> WHAT THE TASK REQUIRES
Copy every line that holds the string "will" from the data below.

[Opening DATA FOR REVIEW section]

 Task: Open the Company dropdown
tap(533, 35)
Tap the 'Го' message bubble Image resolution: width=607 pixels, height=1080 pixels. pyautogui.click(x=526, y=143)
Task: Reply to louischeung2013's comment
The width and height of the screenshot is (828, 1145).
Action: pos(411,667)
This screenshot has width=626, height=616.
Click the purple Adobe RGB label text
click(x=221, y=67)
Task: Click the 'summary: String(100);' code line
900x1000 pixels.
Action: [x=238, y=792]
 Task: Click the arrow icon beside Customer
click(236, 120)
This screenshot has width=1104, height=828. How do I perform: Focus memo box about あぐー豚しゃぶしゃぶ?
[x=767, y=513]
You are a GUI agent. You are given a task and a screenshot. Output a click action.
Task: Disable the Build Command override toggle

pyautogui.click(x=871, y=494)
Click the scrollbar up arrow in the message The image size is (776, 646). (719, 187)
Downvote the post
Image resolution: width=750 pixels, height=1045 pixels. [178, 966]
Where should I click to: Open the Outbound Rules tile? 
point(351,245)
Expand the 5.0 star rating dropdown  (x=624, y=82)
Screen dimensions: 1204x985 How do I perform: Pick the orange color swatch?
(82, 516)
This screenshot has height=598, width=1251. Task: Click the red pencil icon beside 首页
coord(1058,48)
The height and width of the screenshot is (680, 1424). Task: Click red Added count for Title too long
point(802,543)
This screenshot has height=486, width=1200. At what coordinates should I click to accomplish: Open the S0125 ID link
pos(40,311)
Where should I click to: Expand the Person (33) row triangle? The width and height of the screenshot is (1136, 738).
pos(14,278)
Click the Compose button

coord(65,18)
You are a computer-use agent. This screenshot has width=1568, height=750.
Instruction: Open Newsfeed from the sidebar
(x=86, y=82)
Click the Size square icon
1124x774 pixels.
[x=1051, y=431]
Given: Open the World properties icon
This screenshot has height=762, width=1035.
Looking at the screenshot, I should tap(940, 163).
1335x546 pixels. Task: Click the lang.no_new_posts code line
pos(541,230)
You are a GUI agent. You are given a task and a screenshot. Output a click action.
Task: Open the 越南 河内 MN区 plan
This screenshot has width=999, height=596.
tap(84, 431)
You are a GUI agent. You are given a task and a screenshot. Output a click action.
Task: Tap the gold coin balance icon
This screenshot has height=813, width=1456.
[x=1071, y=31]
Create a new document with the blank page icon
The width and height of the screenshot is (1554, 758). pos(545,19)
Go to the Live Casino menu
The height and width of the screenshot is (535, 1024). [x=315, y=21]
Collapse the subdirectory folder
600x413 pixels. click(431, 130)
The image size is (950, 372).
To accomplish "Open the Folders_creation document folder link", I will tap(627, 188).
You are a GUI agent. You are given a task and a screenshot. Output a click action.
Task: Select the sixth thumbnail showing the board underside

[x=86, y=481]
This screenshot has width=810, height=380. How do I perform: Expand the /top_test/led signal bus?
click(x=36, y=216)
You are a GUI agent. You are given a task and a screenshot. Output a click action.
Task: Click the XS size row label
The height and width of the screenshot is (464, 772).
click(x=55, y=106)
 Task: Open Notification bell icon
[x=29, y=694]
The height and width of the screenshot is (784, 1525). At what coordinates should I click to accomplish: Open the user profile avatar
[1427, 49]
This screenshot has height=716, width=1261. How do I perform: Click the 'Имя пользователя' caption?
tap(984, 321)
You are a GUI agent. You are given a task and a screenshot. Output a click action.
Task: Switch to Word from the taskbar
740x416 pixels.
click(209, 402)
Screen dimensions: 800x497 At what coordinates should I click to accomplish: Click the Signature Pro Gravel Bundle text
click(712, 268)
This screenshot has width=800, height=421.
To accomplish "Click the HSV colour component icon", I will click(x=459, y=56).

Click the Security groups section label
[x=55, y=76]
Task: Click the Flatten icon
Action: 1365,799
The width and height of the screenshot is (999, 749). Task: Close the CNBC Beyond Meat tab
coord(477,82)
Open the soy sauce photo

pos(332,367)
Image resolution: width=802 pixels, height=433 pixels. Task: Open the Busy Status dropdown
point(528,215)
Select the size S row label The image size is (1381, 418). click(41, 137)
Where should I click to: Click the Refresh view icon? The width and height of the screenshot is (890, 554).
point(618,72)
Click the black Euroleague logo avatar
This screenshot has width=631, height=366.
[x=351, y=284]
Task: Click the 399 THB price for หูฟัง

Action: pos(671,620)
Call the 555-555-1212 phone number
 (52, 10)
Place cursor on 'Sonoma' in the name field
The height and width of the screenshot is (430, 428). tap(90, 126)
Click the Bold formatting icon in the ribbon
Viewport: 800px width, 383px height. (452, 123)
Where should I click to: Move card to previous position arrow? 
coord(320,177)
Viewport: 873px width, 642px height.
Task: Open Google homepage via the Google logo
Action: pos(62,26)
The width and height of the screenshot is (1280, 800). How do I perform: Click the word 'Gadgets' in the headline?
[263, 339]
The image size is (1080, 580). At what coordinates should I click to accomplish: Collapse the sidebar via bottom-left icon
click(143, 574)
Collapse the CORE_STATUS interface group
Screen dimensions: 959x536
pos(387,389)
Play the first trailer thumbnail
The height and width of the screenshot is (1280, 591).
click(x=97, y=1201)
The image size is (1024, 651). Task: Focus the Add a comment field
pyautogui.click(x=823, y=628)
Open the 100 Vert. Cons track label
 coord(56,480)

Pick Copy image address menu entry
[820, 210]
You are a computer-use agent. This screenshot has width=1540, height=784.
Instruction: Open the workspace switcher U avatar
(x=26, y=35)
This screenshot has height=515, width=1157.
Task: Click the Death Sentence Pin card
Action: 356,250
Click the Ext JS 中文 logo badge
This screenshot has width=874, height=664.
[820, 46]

[Closing DATA FOR REVIEW section]

> RESPONSE
To accomplish "Open the Folders_creation document folder link", I will tap(627, 188).
To accomplish "Click the HSV colour component icon", I will click(x=459, y=56).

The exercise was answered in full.